For four years, Funk and his colleagues scrutinized two supernova remnants called IC 433 and W44, which are located within our Milky Way galaxy, using a telescope aboard the Fermi Gamma-ray Space Telescope currently orbiting Earth.
When a star explodes, the resulting shock wave accelerates protons to near the speed of light, creating gamma rays.
"The energies of these protons are far beyond what the most powerful particle colliders on Earth can produce," Funk said in a statement Thursday. "In the last century, we've learned a lot about cosmic rays as they arrive here. We've even had strong suspicions about the source of their acceleration, but we haven't had unambiguous evidence to back them up until recently."
About 90 percent of the cosmic rays that hit Earth are made up of protons, but scientists couldn’t tell whether these superfast protons were accelerated by energy from supernovae in the Milky Way or from black holes outside our galaxy. There are lots of different ways to make gamma radiation, and it can be hard to tell which process is responsible just by looking at the rays.

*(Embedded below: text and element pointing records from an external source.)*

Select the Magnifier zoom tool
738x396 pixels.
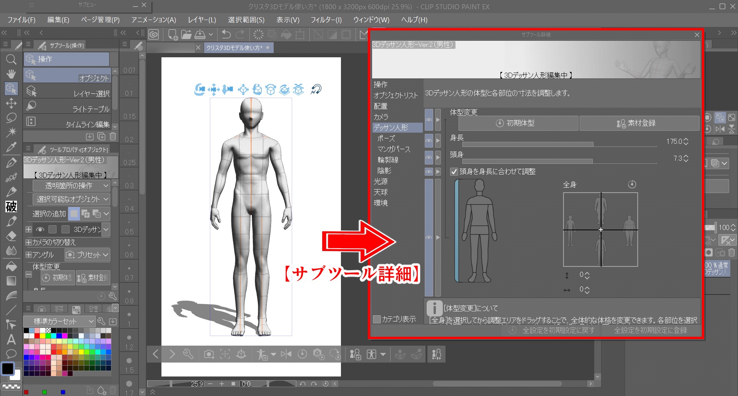coord(11,59)
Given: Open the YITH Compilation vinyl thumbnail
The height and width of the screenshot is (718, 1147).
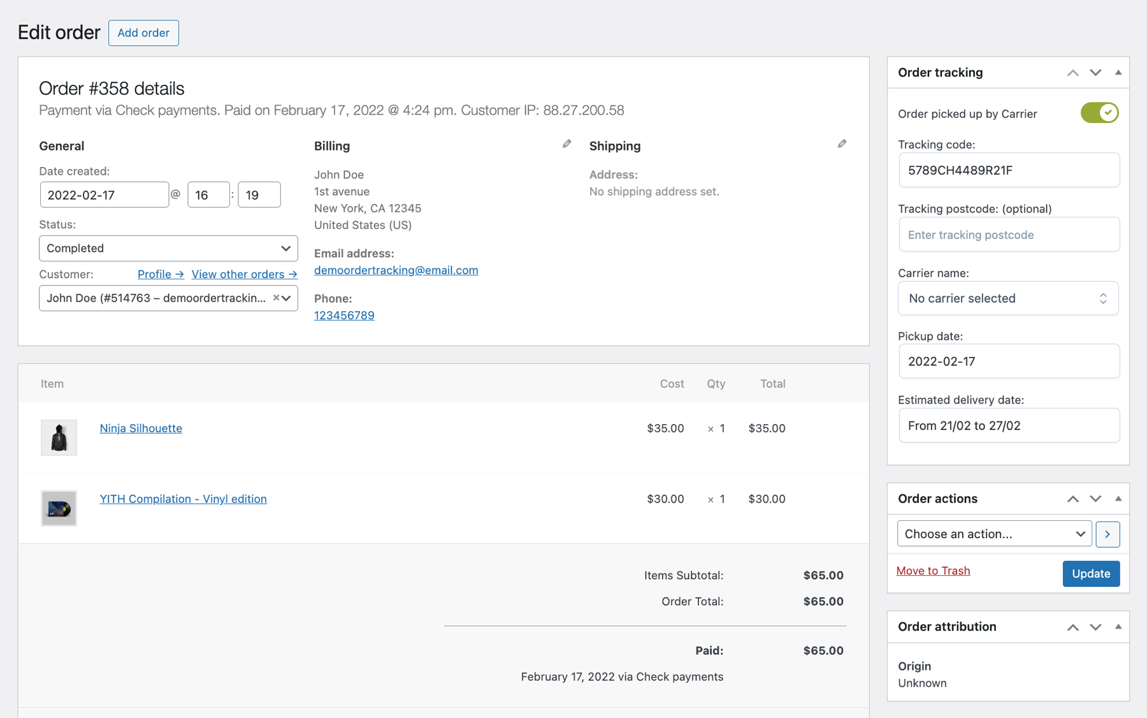Looking at the screenshot, I should [59, 508].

Part of the problem is that the positively charged protons interact with magnetic fields in such a way that it’s impossible to trace them back to their source. Scientists can’t tell if a gamma ray entering a detector is a high-energy proton or a high-energy electron.
To see if supernovae could be the source of cosmic rays, the scientists were looking for traces of pions, a subatomic particle made when cosmic rays interact with the dust and gas around a supernova. Pions quickly decay into gamma-ray photons, little high-energy particles of light that are unaffected by magnetic fields.
When Funk and his colleagues looked directly at the two supernovae, they found an energetic signature consistent with pion decay.
"Until now, we had only theoretical calculations and common sense to guide us in the belief that cosmic rays were generated in supernova remnants," Jerry Ostriker, a Columbia University astrophysicist unaffiliated with the current study, said in a statement Thursday. "The direct detection of pion-decay signatures in supernova remnants closes the loop and provides dramatic observational evidence for a significant component of cosmic rays."